Russland spielt Krieg in Weißrussland, nahe der Nato-Grenze: eine Machtdemonstration für den Westen. Für die Regierung in Minsk aber ist die Aktion mit dem Bruderstaat heikel.

Es ist diesig an diesem Tag, draußen in der weißrussischen Provinz. Im Grau des Himmels lassen sich die Silhouetten von drei heranfliegenden Hubschraubern nur erahnen.

Flugübungsplatz 210, in der Nähe von Ruschany, 250 Kilometer südwestlich der weißrussischen Hauptstadt Minsk. Ruschany liegt keine 70 Kilometer Luftlinie von der polnischen Grenze entfernt.

Plötzlich blitzt es hinten im Gelände, Rauch steigt auf - zwölf Sekunden später bebt die Erde.
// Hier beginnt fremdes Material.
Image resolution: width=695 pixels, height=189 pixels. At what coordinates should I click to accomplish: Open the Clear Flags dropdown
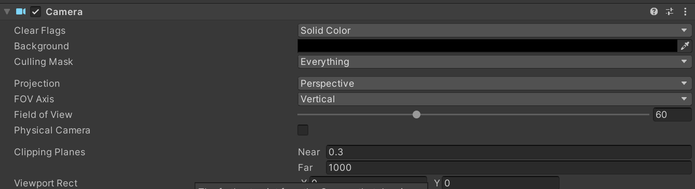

Laut Szenario wurden eine Brücke und Lastwagen getroffen. Russische und weißrussische Militärs spielen Krieg - und überwachen die Übung gemeinsam vom Kontrollturm aus.

Noch bis zum 20. September trainieren Tausende russische und weißrussische Soldaten, wie es der Name "Sapad", zu Deutsch "Westen", nahelegt, in den westlichen Regionen Russlands, in Weißrussland und in der russischen Exklave Kaliningrad.

Es ist eine Machtdemonstration Russlands: nach innen wie nach außen.

Ausführlich berichtet Russlands Staatsfernsehen in diesen Tagen über das "Sapad"-Manöver. Stündlich flimmern Bilder kämpfender Soldaten, Kampfjets und Panzer über die Bildschirme.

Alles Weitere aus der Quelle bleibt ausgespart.